> Passage
━━━

Hitler’s home saved - but will be turned into memorial to his crimes

Politicians have argued bitterly about its fate for decades

Berlin

Austria is set to end an embarrassing row over the future of Adolf Hitler’s birthplace by turning the provincial town house in which the Nazi leader was born into a “House of Responsibility” dedicated to recalling the crimes against humanity committed during the Third Reich.

The two-storey “Hitler house” is in the centre of Braunau am Inn on Austria’s border with Germany. It has been empty for the past two years, but politicians have argued bitterly about its fate for decades. Critics insisted that demolition was the only way of dispelling the stigma attached to the building.

However, Braunau’s influential town association, which rules on municipal projects, is now due to approve an ambitious scheme to turn the empty ochre-coloured house into a centre dedicated to the memory of Nazi crimes. The project is expected to receive financial backing from Hollywood.

Andreas Maislinger, the Austrian historian behind the “House of Responsibility” project told The Independent: “I have been told by leading Braunau town association members that they will back the scheme. This is a major step towards realising the project.”

━━━

> Entries provided
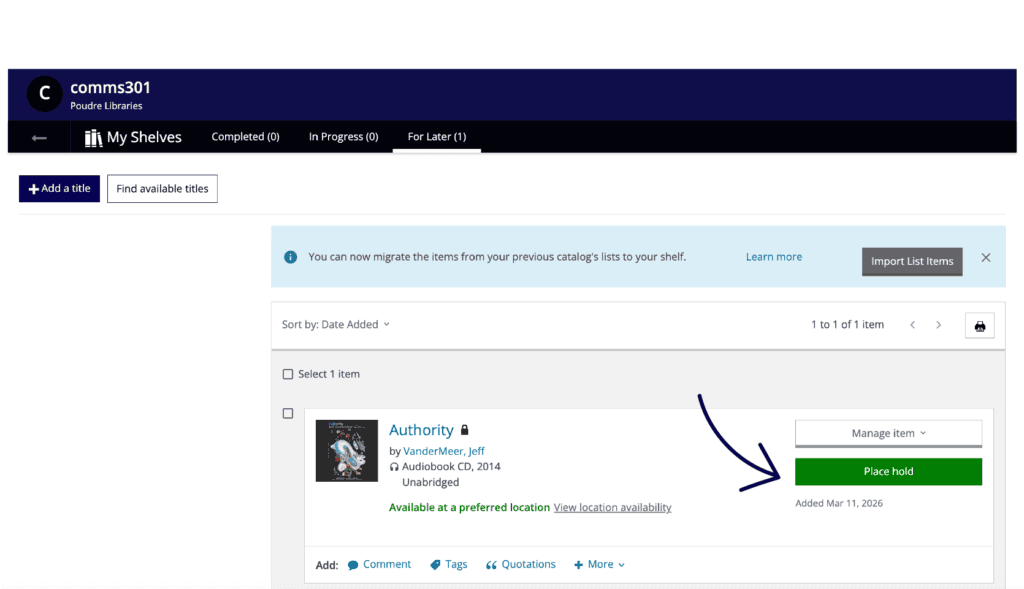Open Sort by Date Added dropdown
Viewport: 1024px width, 589px height.
[x=335, y=325]
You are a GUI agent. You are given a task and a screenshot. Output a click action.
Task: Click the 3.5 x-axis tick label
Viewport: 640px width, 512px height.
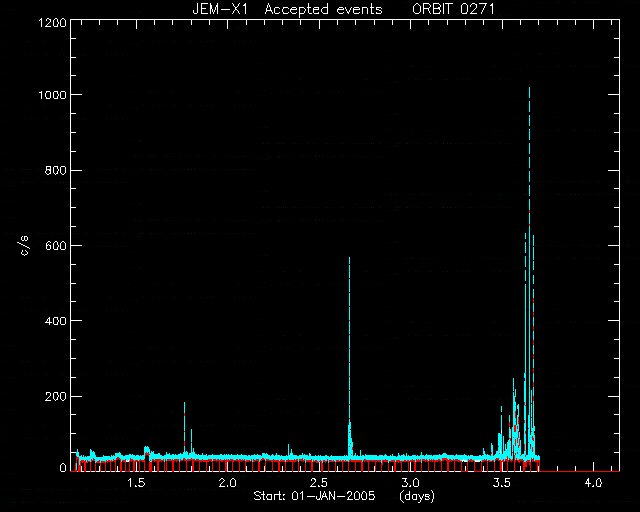(501, 483)
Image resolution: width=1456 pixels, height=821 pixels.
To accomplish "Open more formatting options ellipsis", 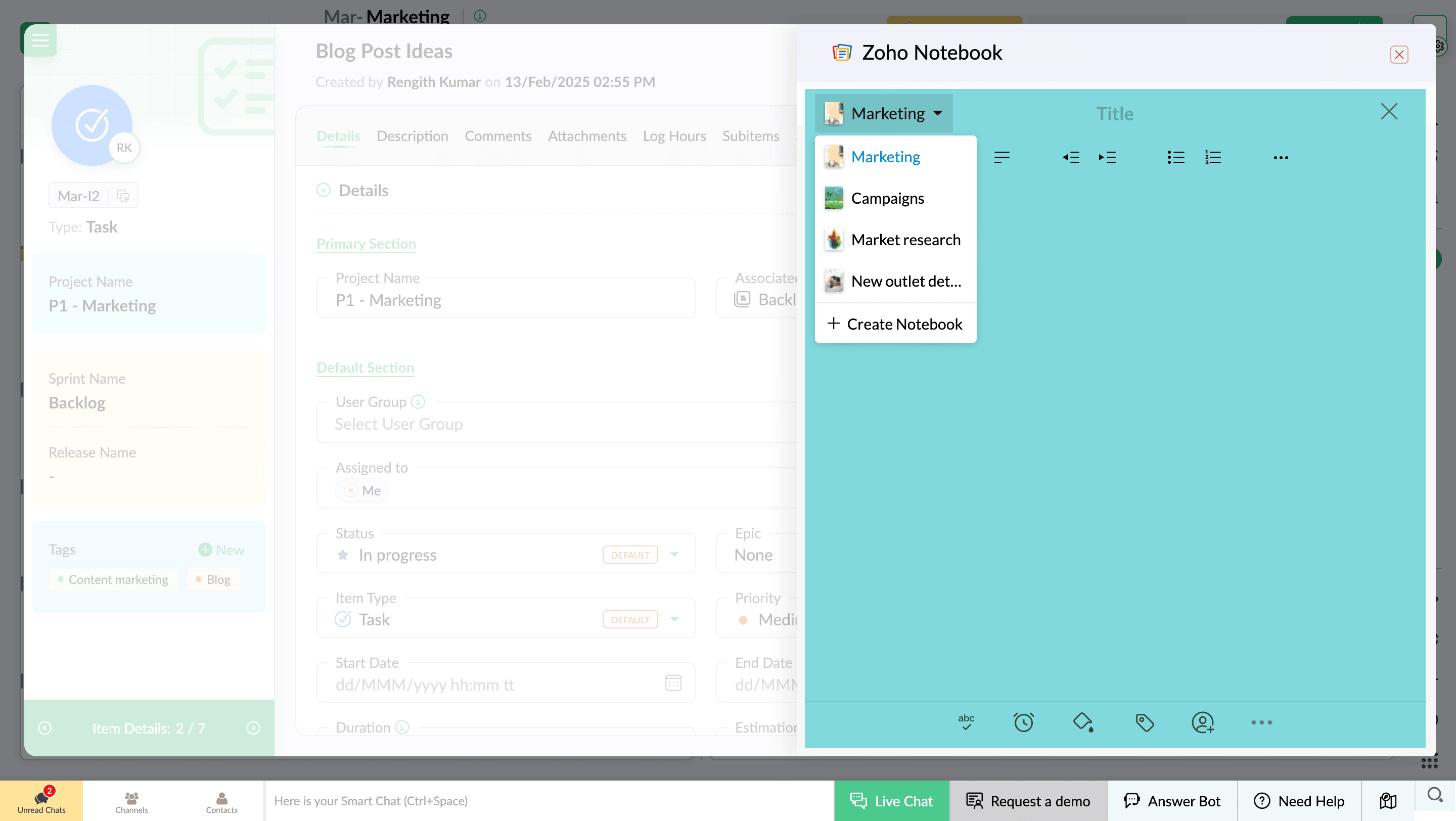I will tap(1281, 158).
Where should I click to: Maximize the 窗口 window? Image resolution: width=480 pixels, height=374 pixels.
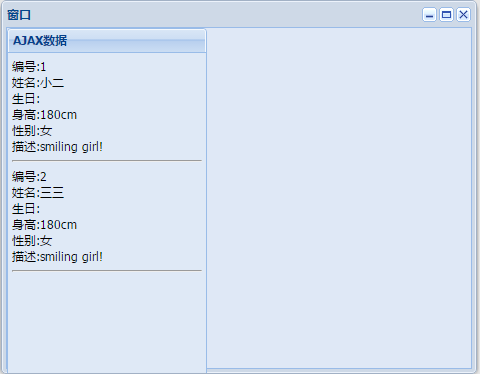coord(446,15)
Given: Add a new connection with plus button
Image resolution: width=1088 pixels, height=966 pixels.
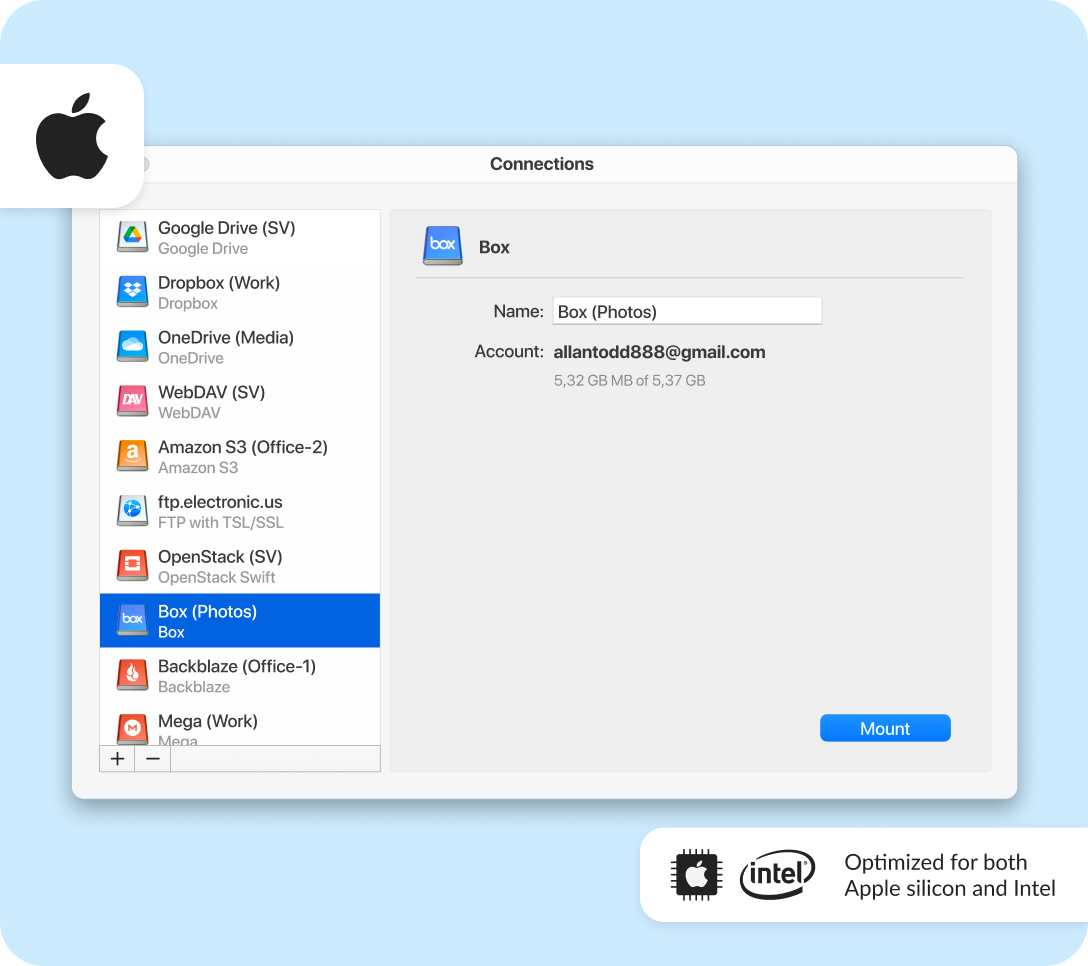Looking at the screenshot, I should 117,759.
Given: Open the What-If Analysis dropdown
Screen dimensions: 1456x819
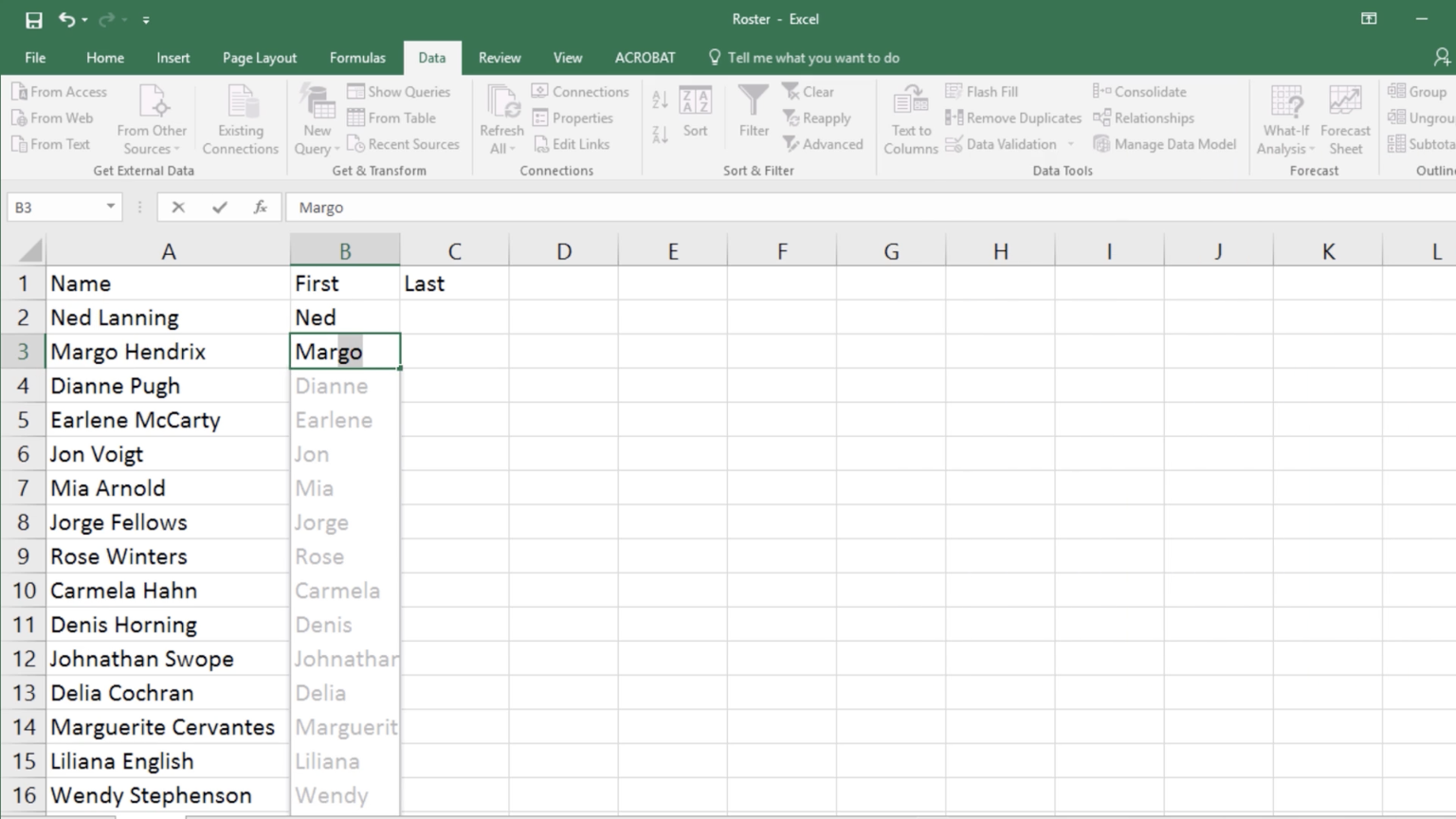Looking at the screenshot, I should [x=1285, y=139].
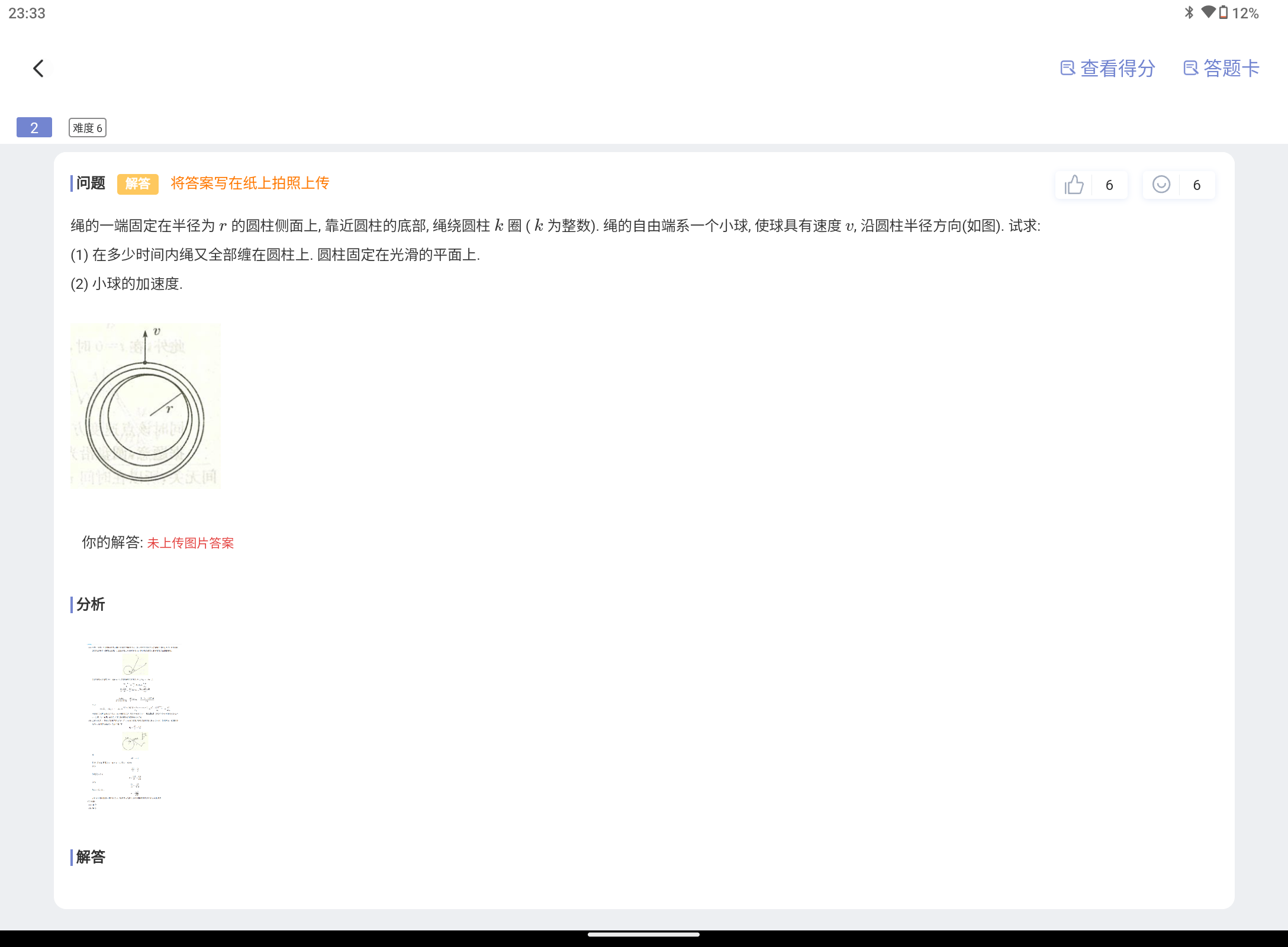
Task: Click 未上传图片答案 red text
Action: (x=190, y=543)
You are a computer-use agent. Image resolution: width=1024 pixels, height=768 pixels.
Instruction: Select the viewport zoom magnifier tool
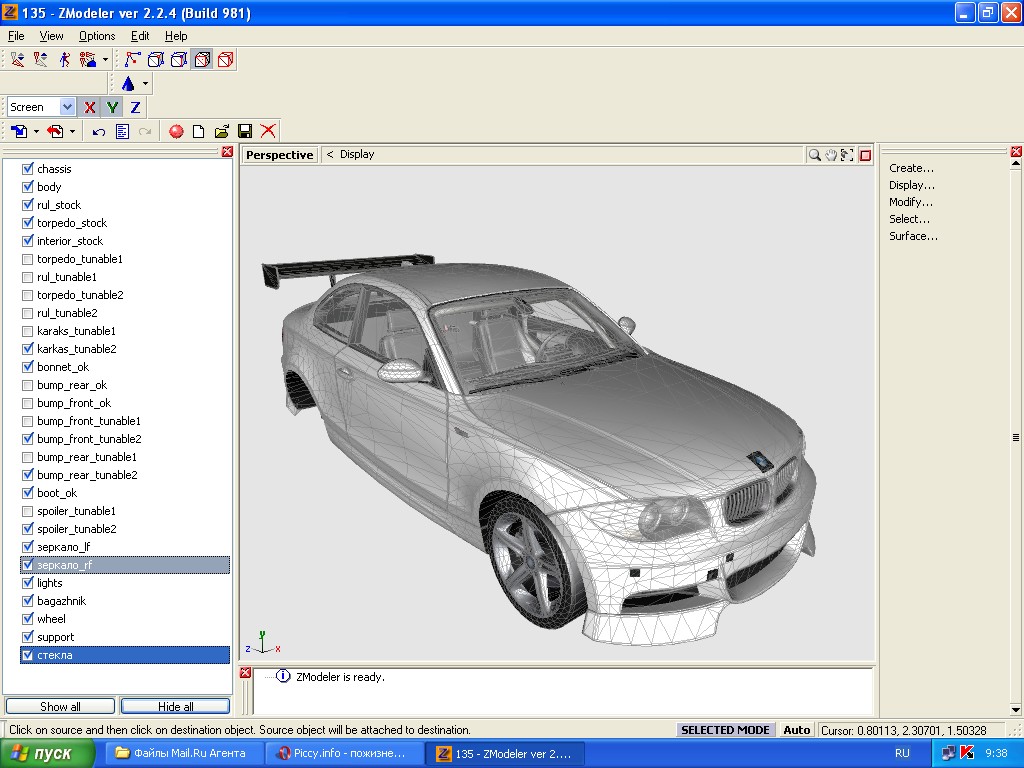(x=815, y=155)
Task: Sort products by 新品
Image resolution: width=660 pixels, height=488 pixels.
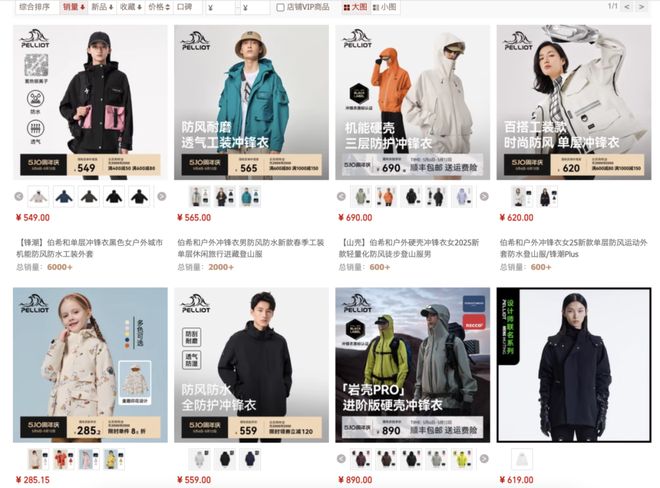Action: click(102, 7)
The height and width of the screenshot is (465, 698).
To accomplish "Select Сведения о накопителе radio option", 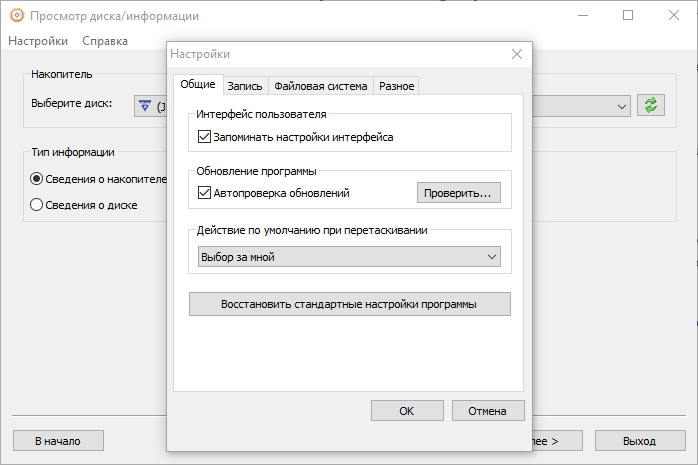I will tap(37, 179).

━━━

> Aim
Translate this sentence from the article on Hitler's birthplace into Spanish: "The project is expected to receive financial backing from Hollywood."

> Written answer
Se espera que el proyecto reciba respaldo financiero de Hollywood.